Soil and nutrients

rvenneman

420 Member
I am ready to order the grow room and supplies. But I have a question because I am a bit confused.

The dirt! (I was raised in New Jersey so it is dirt! Not soil!) I looked at grow kits from “A Pot for Pot” and four-five gallon pots would run close to $300. These are, according to their website, everything that is need. Just needs water and sun.

I haven’t priced chemicals nor do I know how much of what and when to use.

Is $300 an outrageous price for the dirt and chemicals for four five-gallon pots?
 
Hi @rvenneman

I'm not a soil grower, but have you looked @GeoFlora Nutrients, for your nutrients?

Many have used it here with great results, it's easy and I think organic as well. Might save you quite a few $$ as well!
 
I am ready to order the grow room and supplies. But I have a question because I am a bit confused.

The dirt! (I was raised in New Jersey so it is dirt! Not soil!) I looked at grow kits from “A Pot for Pot” and four-five gallon pots would run close to $300. These are, according to their website, everything that is need. Just needs water and sun.

I haven’t priced chemicals nor do I know how much of what and when to use.

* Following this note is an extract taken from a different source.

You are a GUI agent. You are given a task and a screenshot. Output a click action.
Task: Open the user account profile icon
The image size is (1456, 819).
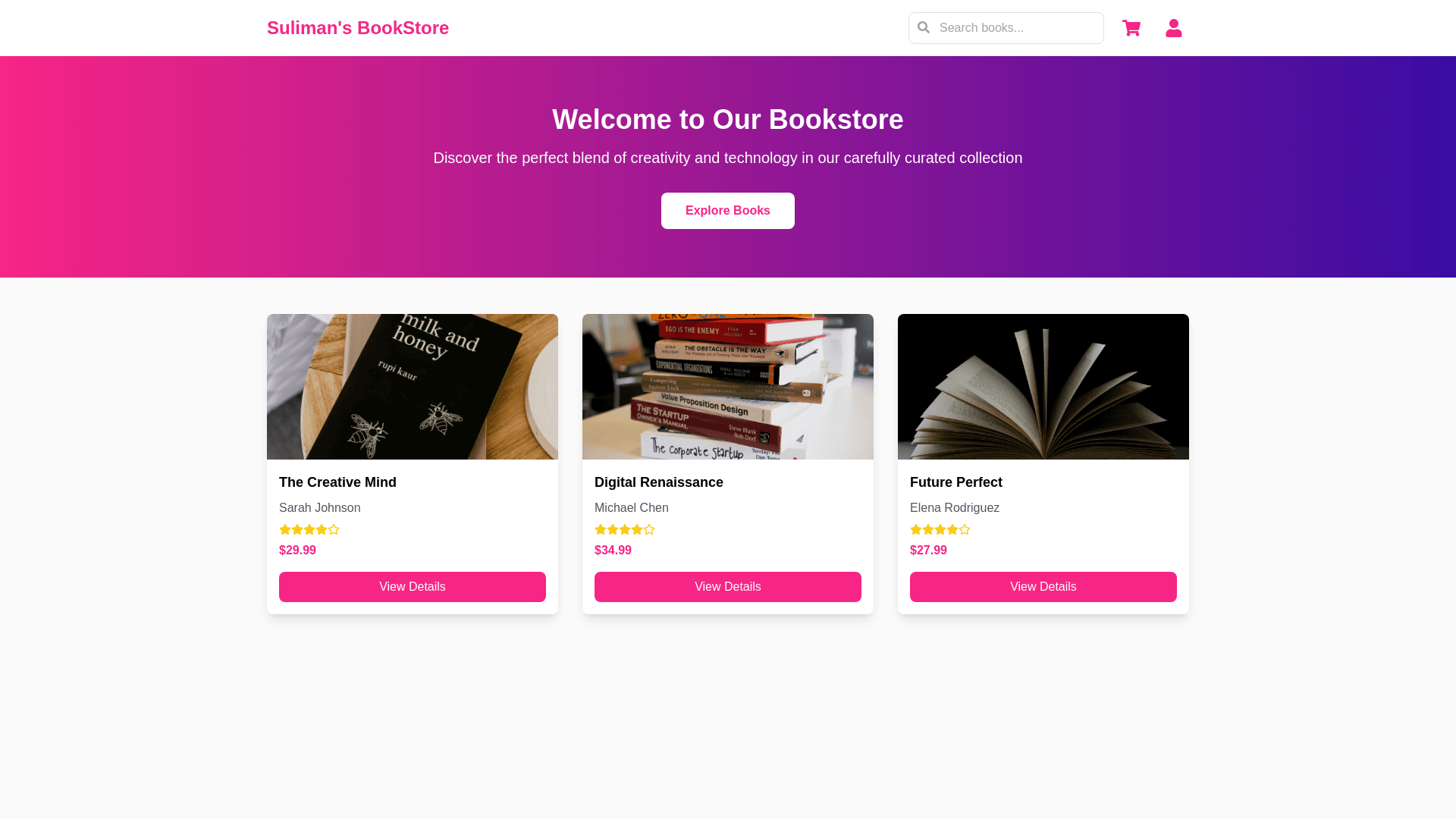click(x=1174, y=28)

Is $300 an outrageous price for the dirt and chemicals for four five-gallon pots?
I'm a soil grower growing organically in no-till soil same soil for several years.

300$ is a lot for that little bit of soil.

I use "Coots mix" - you can run that without any other inputs but water.

Suggest going to bigger pots for soil run - say +7gal at min.

Dont forget you gotta buy lighting so I'd spend more on that and make my own soil mix for pennies. Worst thing that can happen - toss soil in your outdoor garden for next spring. It's perfect for that as well.
 
That seems a bit steep for what it is.
Kinda sounds like it might be super soil for the bottom 3rd for just four 5 gal pots.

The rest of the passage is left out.